*** Material for this exercise ***
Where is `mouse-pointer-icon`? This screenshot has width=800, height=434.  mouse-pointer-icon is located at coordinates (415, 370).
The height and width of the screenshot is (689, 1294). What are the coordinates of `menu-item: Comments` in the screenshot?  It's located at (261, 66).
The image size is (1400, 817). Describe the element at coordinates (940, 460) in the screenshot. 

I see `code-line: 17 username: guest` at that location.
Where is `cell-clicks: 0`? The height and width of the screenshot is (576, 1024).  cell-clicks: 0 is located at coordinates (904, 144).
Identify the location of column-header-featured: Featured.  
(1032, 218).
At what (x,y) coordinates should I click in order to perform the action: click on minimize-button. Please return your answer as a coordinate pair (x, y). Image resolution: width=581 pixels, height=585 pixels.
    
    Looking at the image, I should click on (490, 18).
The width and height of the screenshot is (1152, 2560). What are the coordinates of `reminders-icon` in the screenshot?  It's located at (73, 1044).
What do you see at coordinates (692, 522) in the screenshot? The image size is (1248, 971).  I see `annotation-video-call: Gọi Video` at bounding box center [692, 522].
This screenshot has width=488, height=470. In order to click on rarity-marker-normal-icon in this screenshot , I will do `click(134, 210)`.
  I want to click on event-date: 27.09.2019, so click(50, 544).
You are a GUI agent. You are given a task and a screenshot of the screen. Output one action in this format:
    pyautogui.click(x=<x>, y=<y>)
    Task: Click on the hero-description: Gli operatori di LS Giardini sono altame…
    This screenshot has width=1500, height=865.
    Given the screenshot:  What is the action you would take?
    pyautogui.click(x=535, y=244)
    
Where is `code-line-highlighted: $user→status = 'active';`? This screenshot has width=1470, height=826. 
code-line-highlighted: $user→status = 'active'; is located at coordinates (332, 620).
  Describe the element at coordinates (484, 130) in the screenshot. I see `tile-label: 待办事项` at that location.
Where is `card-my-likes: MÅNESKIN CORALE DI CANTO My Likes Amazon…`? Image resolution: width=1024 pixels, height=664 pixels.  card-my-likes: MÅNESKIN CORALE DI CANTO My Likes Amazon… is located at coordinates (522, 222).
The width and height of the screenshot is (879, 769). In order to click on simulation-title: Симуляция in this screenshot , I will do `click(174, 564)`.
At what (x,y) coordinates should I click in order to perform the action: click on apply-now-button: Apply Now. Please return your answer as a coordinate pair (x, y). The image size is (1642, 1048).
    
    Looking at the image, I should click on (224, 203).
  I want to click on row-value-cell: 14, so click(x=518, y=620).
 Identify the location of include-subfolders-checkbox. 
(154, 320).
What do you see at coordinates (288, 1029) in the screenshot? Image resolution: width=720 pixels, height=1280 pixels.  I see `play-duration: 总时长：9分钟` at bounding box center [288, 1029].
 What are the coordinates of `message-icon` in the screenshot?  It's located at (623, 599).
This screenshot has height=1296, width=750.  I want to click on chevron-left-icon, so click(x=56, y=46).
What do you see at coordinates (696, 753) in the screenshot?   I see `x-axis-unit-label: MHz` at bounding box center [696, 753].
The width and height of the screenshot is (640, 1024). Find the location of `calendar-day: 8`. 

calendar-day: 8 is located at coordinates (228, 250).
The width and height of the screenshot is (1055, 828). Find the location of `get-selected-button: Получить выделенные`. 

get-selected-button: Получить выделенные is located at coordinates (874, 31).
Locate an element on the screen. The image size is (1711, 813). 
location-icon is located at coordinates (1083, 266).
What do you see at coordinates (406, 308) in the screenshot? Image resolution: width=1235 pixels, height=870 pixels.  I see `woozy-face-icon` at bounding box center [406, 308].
*** End of Material for this exercise ***
• What to work on:
Return every line of the listing above that contains the string "size".

• Written answer:
The image size is (1400, 817). Describe the element at coordinates (940, 460) in the screenshot. 
What do you see at coordinates (692, 522) in the screenshot? The image size is (1248, 971).  I see `annotation-video-call: Gọi Video` at bounding box center [692, 522].
At what (x,y) coordinates should I click in order to perform the action: click on apply-now-button: Apply Now. Please return your answer as a coordinate pair (x, y). The image size is (1642, 1048).
Locate an element on the screen. The image size is (1711, 813). 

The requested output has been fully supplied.